Une confidente, une amie, voire une amante.
Leïla trouve dans Samia, qui lui rappelle sa jeunesse, une confidente, une amie, voire une amante. Mais la relation dérape vite vers un triangle amoureux quand Imed, essayant de retrouver Samia, fait la connaissance de Leïla qui a du mal à résister à l’appel de ce corps jeune et attirant. Les désirs montent en même temps que les tensions s’exacerbent dans ce trio, passant par la méfiance, la jalousie, la complicité et le désir, et menant le film aussi bien sur le terrain de la réalité que du fantasme.
Une copie lassante du parfait ‘‘Satin rouge’’

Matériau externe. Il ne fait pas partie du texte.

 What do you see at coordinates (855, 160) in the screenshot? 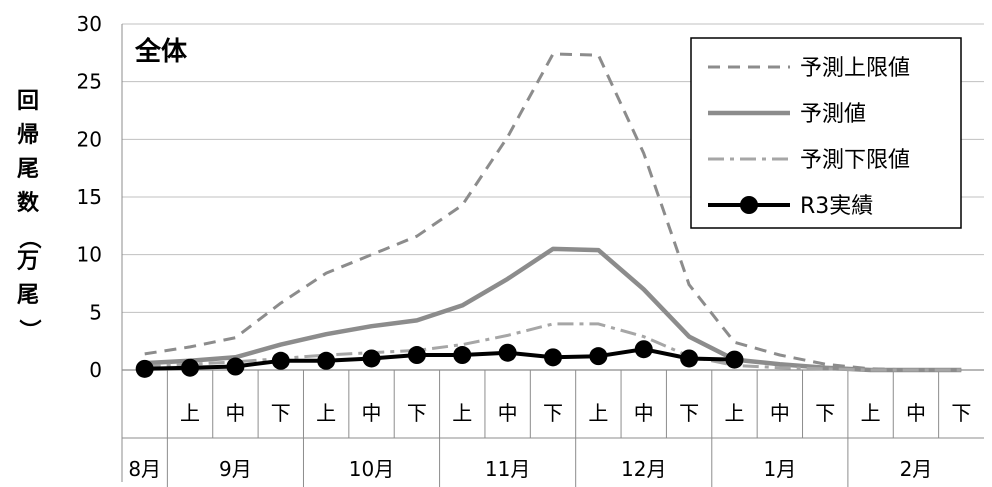
I see `legend-label-2: 予測下限値` at bounding box center [855, 160].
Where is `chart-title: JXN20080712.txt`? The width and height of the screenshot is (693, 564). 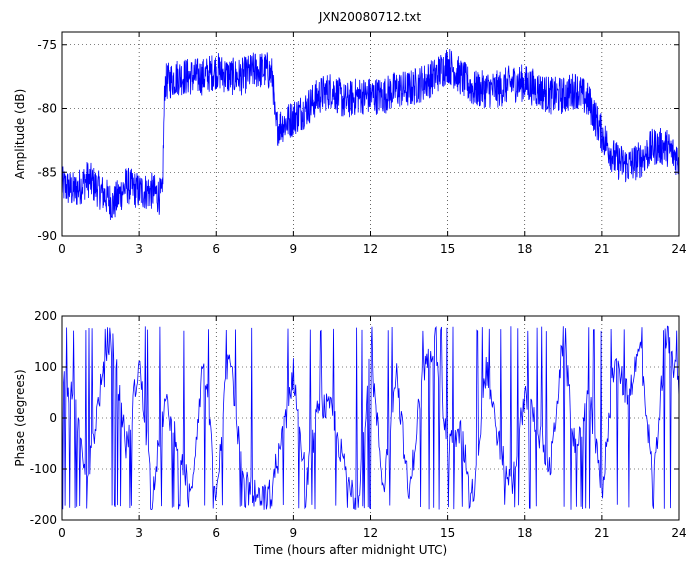 chart-title: JXN20080712.txt is located at coordinates (370, 17).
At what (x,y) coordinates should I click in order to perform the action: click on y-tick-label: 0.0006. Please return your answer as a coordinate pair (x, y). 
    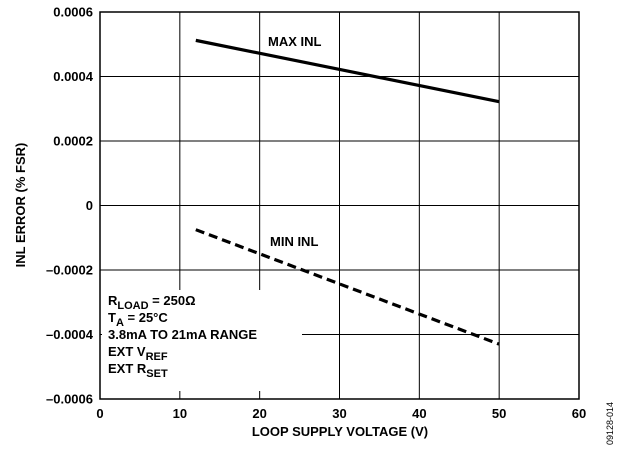
    Looking at the image, I should click on (73, 12).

Tourné entièrement en France avec des dialogues en grande partie en langue française, le film garde tout de même une interaction avec l’actualité socio-politique tunisienne en évoquant à maintes reprises la révolution du 11 janvier 2011, le jihadisme et la crise économique.
Salim Kachiouch et Sarah Hanachi.
On a l’impression que la cinéaste a souhaité traiter beaucoup de thèmes à la fois comme la clandestinité, l’expatriation, la radicalisation, le deuil, l’identité… mais ne s’est finalement arrêtée à aucune de ces questions aussi importantes les unes que les autres, préférant plutôt tout miser sur l’idée du trio amoureux, comme elle l’avait déjà fait dans ‘‘Satin rouge’’, ce qui nous donne l’impression d’un déjà-vu, non seulement par le recours à la même actrice principale (Hiam Abbas), mais aussi à ce rôle qui lui est destiné : la veuve en manque d’affection avec un goût marqué pour les hommes beaucoup moins âgés qu’elle.
Malheureusement, la recette ne marche pas à tous les coups surtout, et ‘‘Corps étranger’’ se trouve une copie lassante du parfait ‘‘Satin rouge’’.
Le film est actuellement dans les salles Colisée, Palace, ABC, Ciné Jamil (Tunis), Zéphyr, Agora (Marsa), Majestic (Bizerte) et Palace (Sousse).